Tipo de recurso: artículo
Estado:Versión publicada
Fecha de publicación:2025
País:España
Institución:Consejo Superior de Investigaciones Científicas (CSIC)
Repositorio:DIGITAL.CSIC. Repositorio Institucional del CSIC
OAI Identifier:oai:digital.csic.es:10261/406827
Acceso en línea:http://hdl.handle.net/10261/406827
https://api.elsevier.com/content/abstract/scopus_id/105014296216
Access Level:acceso abierto
Palabra clave:Breeding
Low-input agriculture
NUE
Nitrogen
Partition
Tomato
Uptake
Yield
Descripción
Sumario:Enhancing nitrogen use efficiency (NUE) is critical in reducing the environmental footprint of agriculture. Wild relatives represent valuable underexploited genetic resources for improving NUE and ensuring sustainable tomato (Solanum lycopersicum L.) production in response to global demand. This study presents an integrative physiological and transcriptomic analysis of four genetically and geographically diverse accessions of S. lycopersicum var. cerasiforme (SLC) and S. pimpinellifolium (SP), along with four interspecific F1 hybrids grown under optimal and sub-optimal N supply levels. These materials were evaluated for their long-term responses, and specific adaptations to N limitation were identified across materials.

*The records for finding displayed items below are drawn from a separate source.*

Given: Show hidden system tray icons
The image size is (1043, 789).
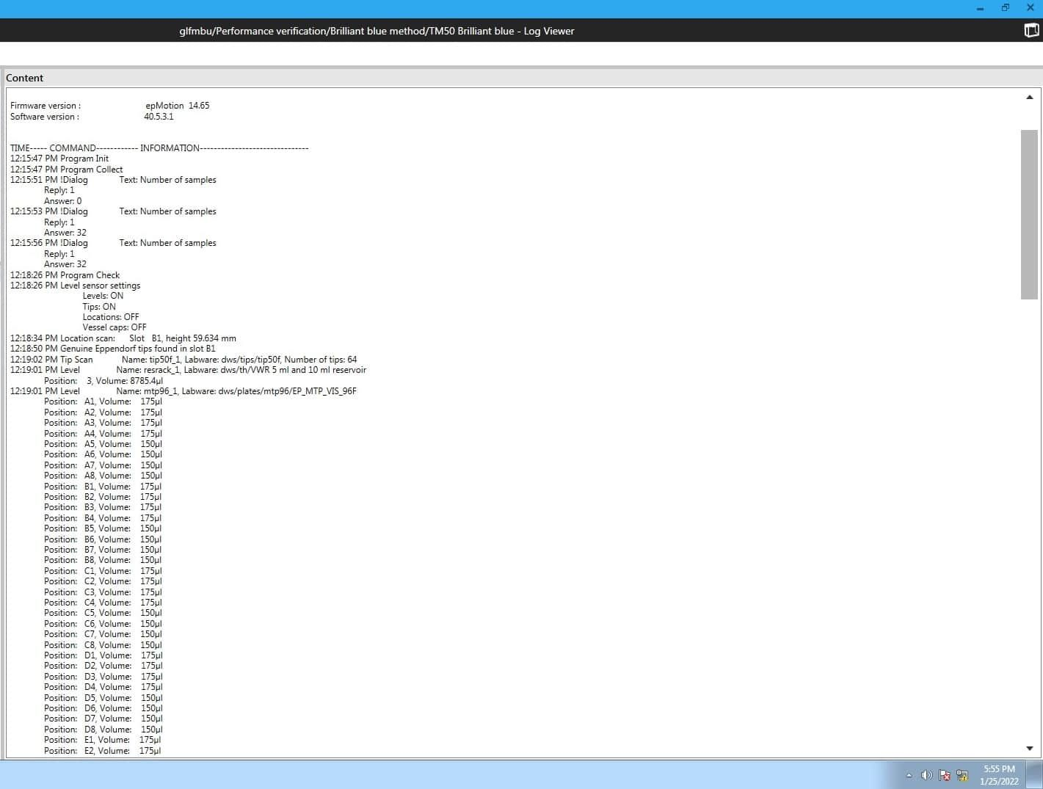Looking at the screenshot, I should pos(909,775).
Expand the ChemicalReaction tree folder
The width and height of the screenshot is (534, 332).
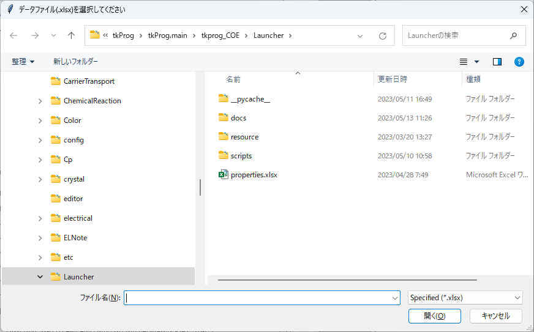pos(40,101)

Specifically, SLC3 displayed high NUE under sub-optimal N supply, primarily due to efficient N partitioning to the fruit, and transcriptional activation of genes associated with photosynthesis and responses to light. Furthermore, SP1 and SP3 accessions presented the highest N uptake efficiency across both N levels, likely linked to differential regulation of genes related to amino acid transport in SP1 and root cell wall growth responses in SP3. Transcriptomic analyses revealed distinct sets of root- and leaf-expressed genes among accessions regulated in response to N availability. Specific combinations of genes involved in N transport, like NPF, NRT2, and amino acid permease families, and C/N metabolism were identified. These results emphasize the potential of SLC and SP accessions as sources of NUE-related alleles, highlighting that their successful incorporation as founders in multiparent MAGIC populations could accelerate breeding for high-yielding, N-efficient tomato cultivars.